Gündem
10 soruda Van'daki Abdullah Zeydan krizi
Van'da mazbatanın DEM Parti'den seçilen Zeydan'a değil AKP'nin adayına verilmesi sonrası gözler YSK'da. Kentte yaşanan mazbata krizinin perde arkasını 10 soruda derledik.
03 Nisan 2024 15:47
Van'da mazbatanın DEM Parti'den seçilen Zeydan'a değil AKP'nin adayına verilmesi sonrası gözler YSK'da. Kentte yaşanan mazbata krizinin perde arkasını 10 soruda derledik.31 Mart yerel seçimlerinde yüzde 55,48 oy alarak Van Büyükşehir Belediye başkanlığını kazanan Abdullah Zeydan'ın seçilme yeterliliğini kaybettiği gerekçesiyle mazbatanın yüzde 27,15 oy alan AKP'li Abdulahat Arvas'a verilmesine tartışma yarattı.

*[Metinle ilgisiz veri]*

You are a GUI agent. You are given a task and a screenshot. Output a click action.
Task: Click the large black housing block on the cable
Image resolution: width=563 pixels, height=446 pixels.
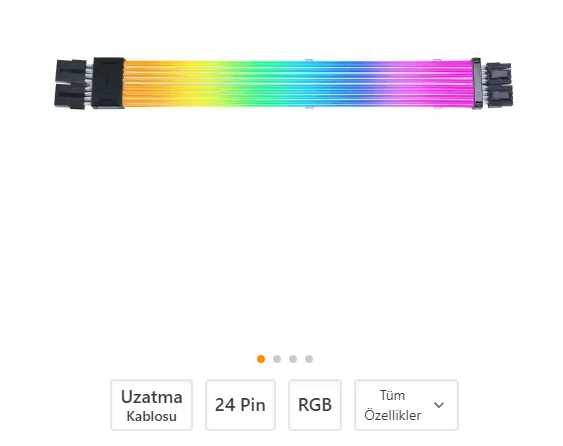[x=108, y=83]
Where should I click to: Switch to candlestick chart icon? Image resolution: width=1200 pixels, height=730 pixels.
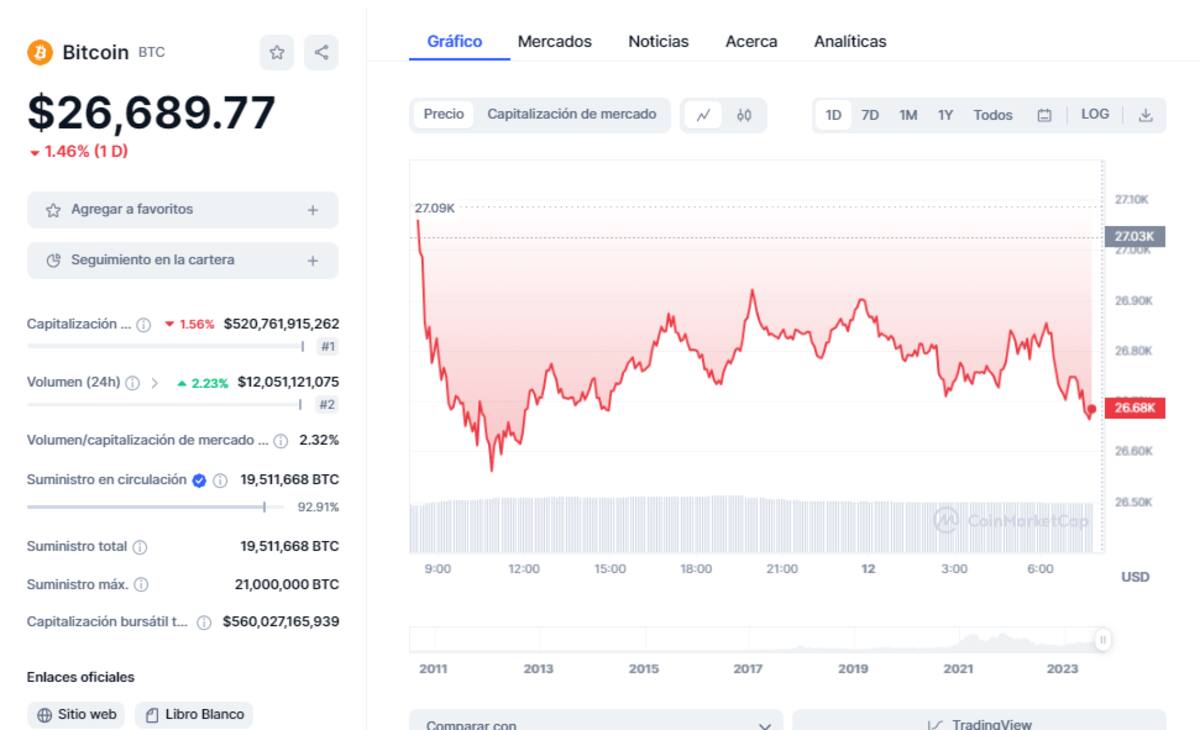coord(744,115)
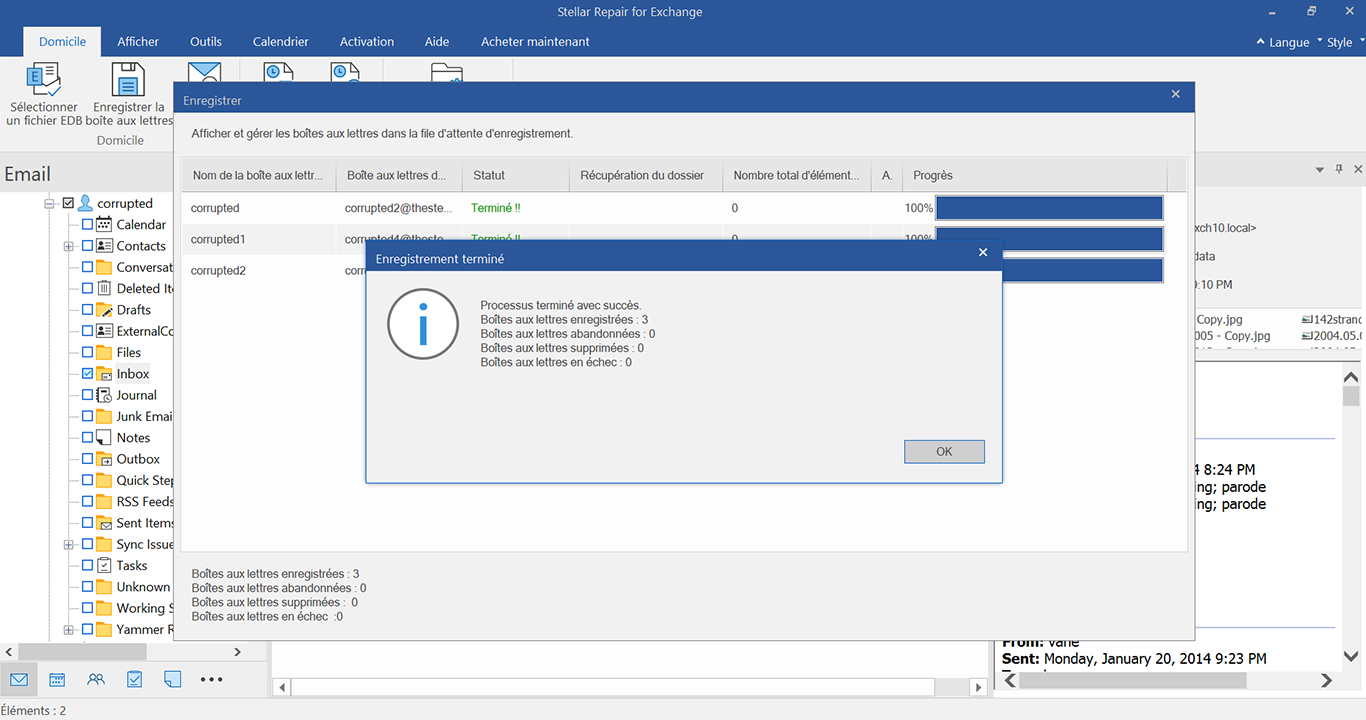Image resolution: width=1366 pixels, height=720 pixels.
Task: Click Enregistrer la boîte aux lettres icon
Action: (128, 80)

Van'daki kriz, Zeydan'ın memnu haklarının iadesi kararının seçime iki gün kala kaldırılması ve seçilme yeterliliğini kaybettiği gerekçesiyle adaylığının geçersiz sayılmasıyla başlamıştı.

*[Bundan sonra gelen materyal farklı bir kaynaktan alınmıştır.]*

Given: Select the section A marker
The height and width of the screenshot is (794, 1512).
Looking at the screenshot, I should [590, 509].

Dikkatler şimdi DEM Parti'nin başvuruda bulunduğu Yüksek Seçim Kurulu'nun (YSK) kararına çevrildi. Peki tüm süreç nasıl gelişti? Zeydan'ın memnu hakları nasıl iptal edildi? Bundan sonra neler olabilir?

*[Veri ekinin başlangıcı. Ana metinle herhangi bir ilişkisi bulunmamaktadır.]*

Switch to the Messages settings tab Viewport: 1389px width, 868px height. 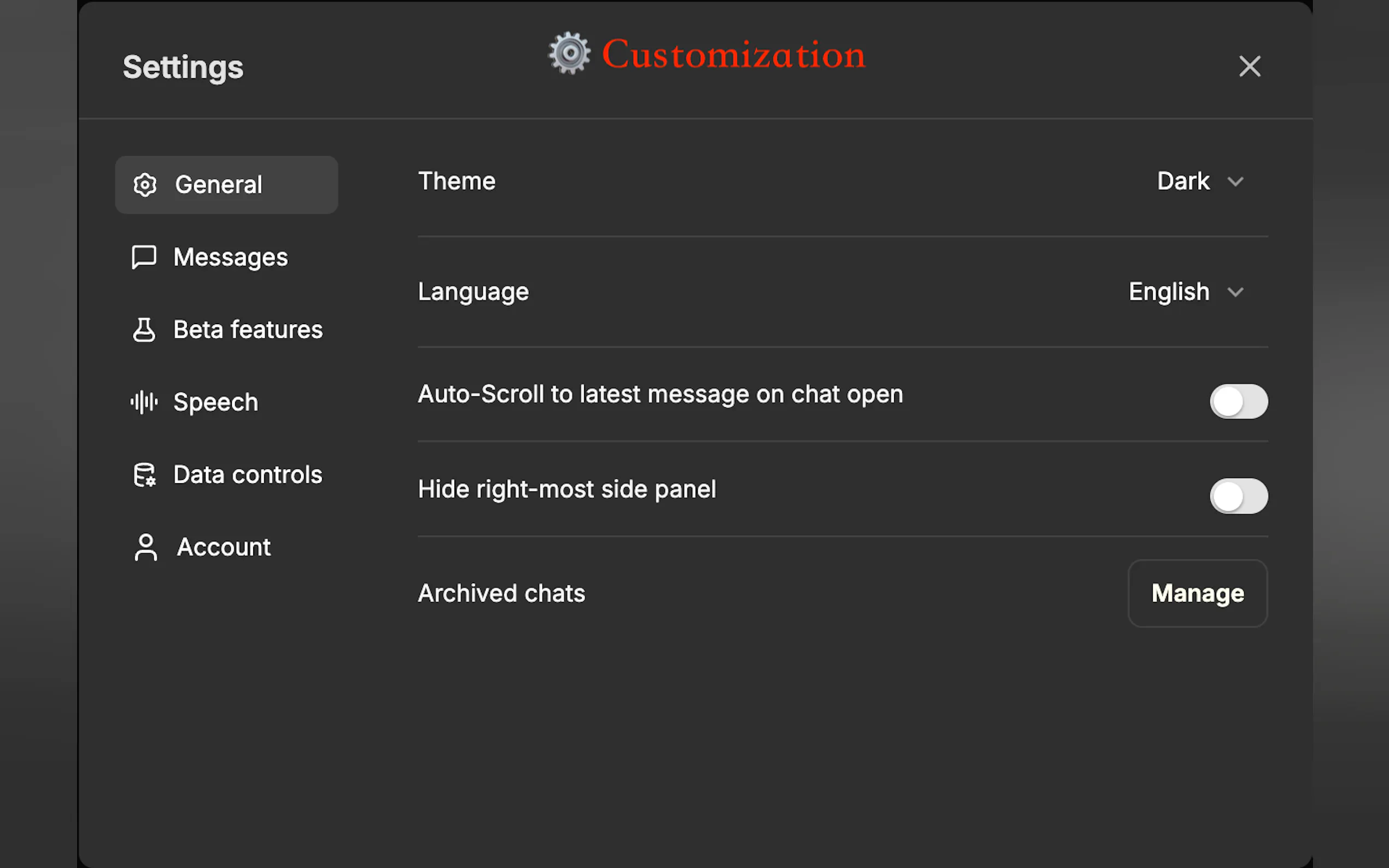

DW Türkçe, Van'daki matbata krizi sürecinde yaşananları araştırdı.
Abdullah Zeydan'ın yargılandığı dava neydi?
Dönemin HDP Hakkari Milletvekili olan Abdullah Zeydan, dokunulmazlıkların kaldırılmasının ardından 4 Kasım 2016 tarihinde gözaltına alınarak tutuklandı. Bir dönem Selahattin Demirtaş ile birlikte Edirne Cezaevi'nde yattı. Diyarbakır 5. Ağır Ceza Mahkemesi, bir eyleminden dolayı 2017 yılında "terör örgütüne yardım" suçundan 5 yıl, "örgüt propagandası yapmak" suçundan ise 3 yıl 1 ay 15 gün hapis cezası verdi. Toplamda 8 yıl 1 ay 15 gün hapis cezasına çarptırılan Zeydan'ın cezası önce istinaf tarafından usulden bozuldu. Yeniden yargılama sonucunda Zeydan 2018'de aynı cezaya çarptırıldı. Yargıtay, 22 Aralık 2022'de bu cezayı onadı. Ancak cezasının tümünü infaz eden Zeydan 6 Ocak 2023 tarihinde tahliye edildi.
Memnu hakların iadesini ne zaman aldı?
Abdullah Zeydan, cezaevinden çıktıktan sonra avukatları aracılığıyla Diyarbakır 5. Ağır Ceza Mahkemesine başvurdu. Mahkemeye görüş veren savcılık talebin reddedilmesini istedi. Mahkeme, 4 Nisan 2023 tarihinde Zeydan'ın "terör örgütü propagandası yapma" suçundan kaynaklanan memnu (yasaklanmış) haklarının geri verilmesine karar verdi. Karar, savcılığın itirazı olmayınca 25 Nisan 2023'te kesinleşti. Mahkeme, bu kararı da gereği için 20 Haziran 2023 tarihinde Adalet Bakanlığı Adli Sicil ve İstitastik Genel Müdürlüğüne gönderdi. Bu arada Zeydan'ın avukatı Mahsuni Karaman, 29 Mayıs ve 29 Eylül 2023 tarihlerinde memnu hakların iadesi için iki kez daha mahkemeye başvurdu. Ancak her iki başvuruya ilişkin mahkeme, memnu hakların iadesi talebinin daha önce karşılandığı, sanık hakkında TCK'nın 53'üncü maddesinde düzenlenen dışında hak yoksunluğuna hükmedilmediği, bu nedenle yeni bir karar verilmesine yer olmadığına hükmetti. Cumhuriyet savcısı da karar öncesi verdiği mütaalada benzer bir görüşü savundu.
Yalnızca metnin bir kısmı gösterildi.